September 27, 2001

Moncton Times and Transcript

Silt raises flood risks
by James Foster

Moncton has doubled its efforts to keep storm sewer outfalls clear of silt in the wake of severe infilling of the Petitcodiac River. “It’s a key issue,” Richard Landry, director of administrative services with the city’s engineering department, said yesterday.

“It’s an ongoing operation. We have to be on our guard all the time.” A massive build-up of silt in the Petitcodiac River beginning at the Moncton-Riverview causeway and going downstream is plugging some storm sewer outfalls, but that’s not a shocking development for such a silty river. However, the silt has built up so tremendously this summer that some environmentalists and scientists say some of the outfalls are now almost completely plugged, with a Department of Fisheries and Oceans scientist finding out last week that at least one city culvert has disappeared completely under the silt.

In the event of rain, water runoff could have no where to go if the outfall is plugged, possibly leading to flooding. Some of the pipes have flaps on them to prevent water from entering them, but allowing water to flow out. On some pipes the silt is blocking the flaps.

Petitcodiac Riverkeeper Daniel LeBlanc calls the silt situation an affront to the environment and vowed yesterday to sue the federal and provincial government to force them to allow the river to flow freely, which in turn would dislodge the silt.

The river, once a kilometre wide in many places, was a pitiful sight yesterday as LeBlanc announced the lawsuit – the water at low tide was just a few metres wide and so shallow that one could see the bottom through the water.

“In the face of this inaction,” LeBlanc said, “we have no choice. This is one of the most endangered rivers in Canada.”

There are fears the tidal bore won’t be able to reach the causeway today – the riverbed is that full of silt. It is believed that such an occurrence would be the first in history. The riverbed is nine metres deep, but is filled with eight metres of silt.

The lack of water in the river is being blamed by some, including LeBlanc, for a pungent smell that has enveloped parts of Metro Moncton in recent days. The theory is that there is no longer enough of a water flow in the river to flush the treated sewage coming out of the Greater Moncton Sewage Treatment Plant.

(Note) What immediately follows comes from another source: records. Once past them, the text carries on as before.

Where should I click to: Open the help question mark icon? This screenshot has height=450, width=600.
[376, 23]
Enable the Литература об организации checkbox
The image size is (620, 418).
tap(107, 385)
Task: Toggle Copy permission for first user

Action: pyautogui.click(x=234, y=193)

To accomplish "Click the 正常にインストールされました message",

The plant manager said on Tuesday he was investigating to see if that theory was valid, but yesterday Conrad Allain was not taking phone calls from the newspaper. A spokesman for the provincial Department of the Environment said they were satisfied that the plant operators were checking into the matter. The department has received no complaints from the public about the smell, which comes and goes.

It has been widely expected that an Environmental Impact Assessment on the fate of the causeway would be underway by this summer, but the federal and provincial governments have yet to decide on how to proceed. LeBlanc’s suit will ask that an EIA begin immediately and that the five gates under the causeway that hold water in the headpond be opened.

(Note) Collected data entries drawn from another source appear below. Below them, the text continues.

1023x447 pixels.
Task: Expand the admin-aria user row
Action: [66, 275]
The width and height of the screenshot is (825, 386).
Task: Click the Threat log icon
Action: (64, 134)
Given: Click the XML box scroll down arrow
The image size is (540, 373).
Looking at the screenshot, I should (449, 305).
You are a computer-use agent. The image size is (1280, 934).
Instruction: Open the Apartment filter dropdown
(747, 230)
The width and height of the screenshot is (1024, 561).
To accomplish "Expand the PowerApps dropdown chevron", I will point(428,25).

“We’re taking them to court so that they’ll start the process that they’ve promised us,” LeBlanc said.

Environment Department spokesman Jason Humphrey said the province has not been served with any court documents and had nothing to say about LeBlanc’s avowed action.

“This department is 100 per cent committed to an EIA,” Humphrey said. Kevin Fram, executive assistant to federal Minister of Fisheries and Oceans Herb Dhaliwal, says a suit would be “unproductive,” as it would divert resources and attention from everyone’s common goal: the EIA.

“Everyone agreed in the Metro Moncton area that we need to have this scientific information and this EIA,” Fram said.

“There’s frankly no need for a bunch of lawsuits.”

The siltation problem is much less an issue in Dieppe and Riverview than it is in Moncton, crews there report.

Landry said because of the silt in Moncton’s section of the river, city crews now keep a close eye on weather forecasts despite their increased digging at outfalls, because in the event of heavy rain, they will want to check all the pipes again just to be sure the water can escape.

The problem seems worse the closer the pipe is to the causeway. A traffic circle at the Moncton side of the causeway sometimes floods during rains that aren’t heavy enough to cause problems elsewhere in the city.

“That’s one area we’re watching very closely,” Landry said.

The river typically accumulates silt near the causeway, but periodic opening of the five gates under the causeway allows the headpond to partly drain, with the force of the water flushing out much of the silt.

Drought conditions this summer did not leave enough of a water flow to push out the silt and forced officials to keep the gates closed in order to maintain water levels in the headpond and to prevent silting inside the headpond.